Dataset entries
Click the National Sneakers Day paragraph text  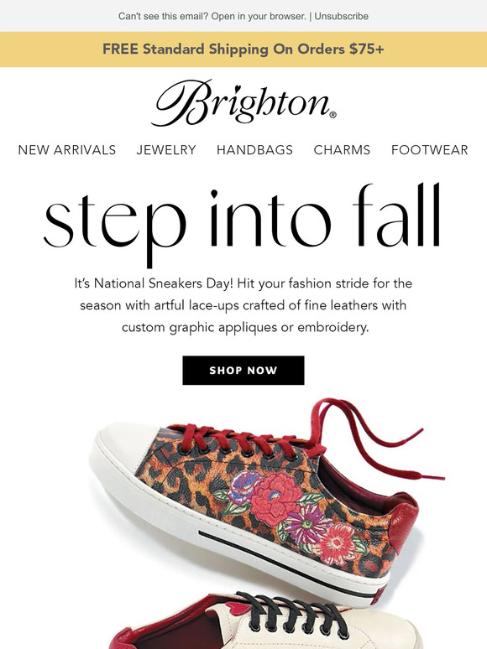pos(244,305)
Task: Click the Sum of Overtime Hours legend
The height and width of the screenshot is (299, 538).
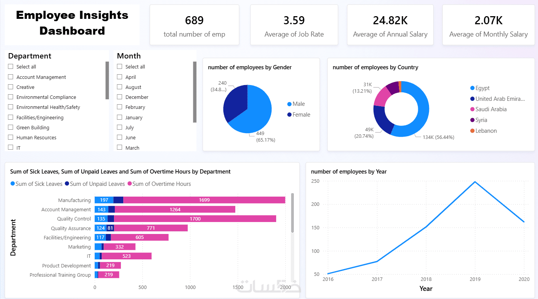Action: pyautogui.click(x=159, y=184)
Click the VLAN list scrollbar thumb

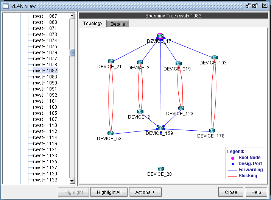(x=72, y=52)
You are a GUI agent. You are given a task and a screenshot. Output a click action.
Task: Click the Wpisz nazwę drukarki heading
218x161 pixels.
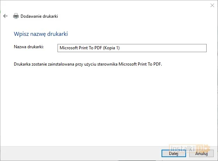40,34
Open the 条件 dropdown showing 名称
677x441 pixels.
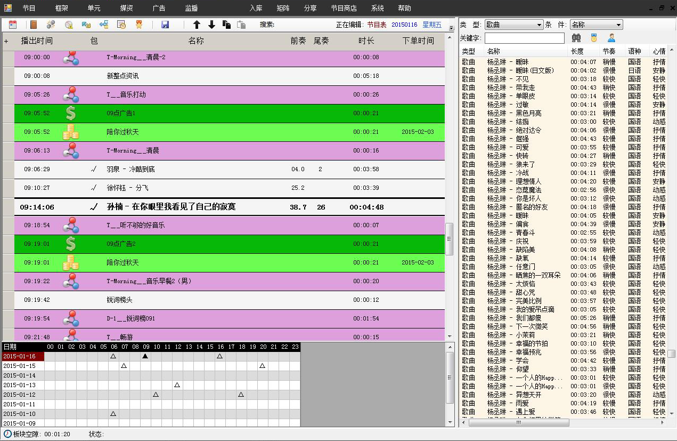(596, 25)
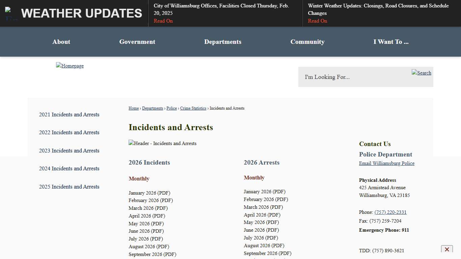Read On about Winter Weather Updates
This screenshot has height=259, width=461.
tap(317, 21)
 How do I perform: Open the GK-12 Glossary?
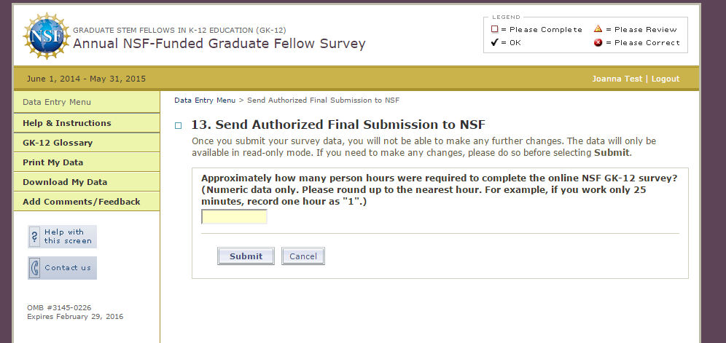coord(58,143)

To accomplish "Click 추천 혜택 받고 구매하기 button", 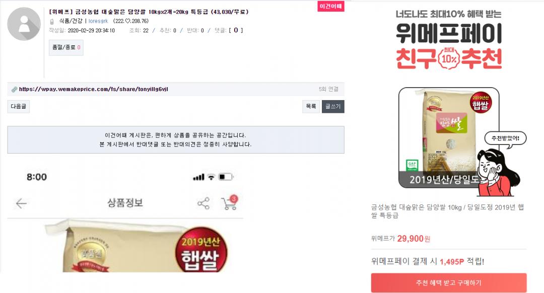I will tap(449, 283).
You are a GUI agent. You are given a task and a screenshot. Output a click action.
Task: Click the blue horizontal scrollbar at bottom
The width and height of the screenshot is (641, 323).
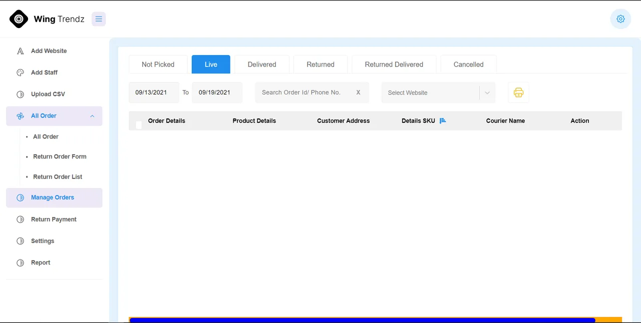coord(363,320)
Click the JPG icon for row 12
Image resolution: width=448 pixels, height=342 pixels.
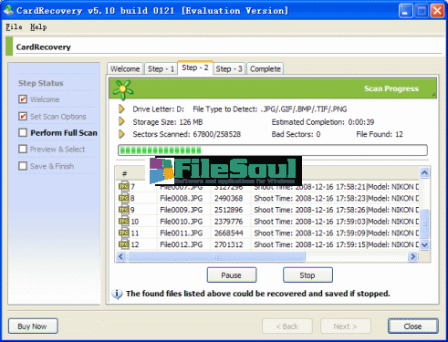tap(124, 244)
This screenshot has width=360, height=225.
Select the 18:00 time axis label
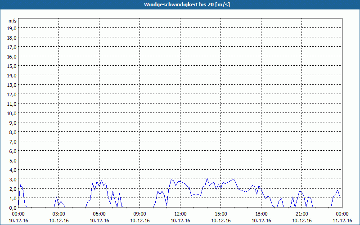pos(261,214)
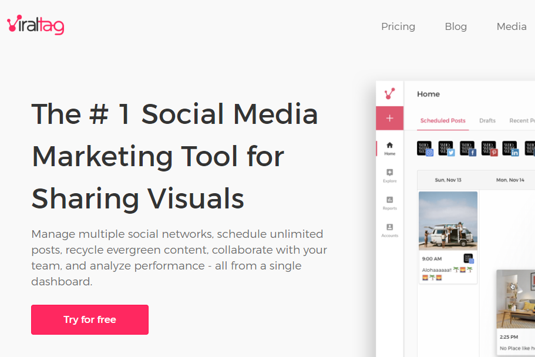Open the Media menu item
535x357 pixels.
(x=511, y=26)
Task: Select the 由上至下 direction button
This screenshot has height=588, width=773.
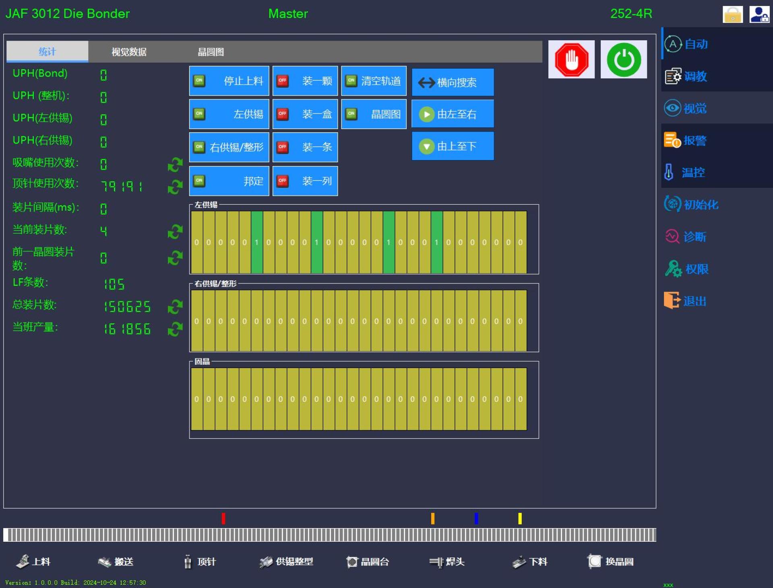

_What you are asked to do_
Nothing but the lines from the line containing "The width and" through the end of the data, both ends included, is to be reproduced, exactly as written and without the pictures.

_Response box_
The width and height of the screenshot is (641, 323).
coord(363,320)
Click the JPG icon for row 12
Image resolution: width=448 pixels, height=342 pixels.
tap(124, 244)
This screenshot has width=360, height=225.
Select the 18:00 time axis label
pos(261,214)
Open the Media menu item
535x357 pixels.
(x=511, y=26)
Task: Select the 由上至下 direction button
This screenshot has height=588, width=773.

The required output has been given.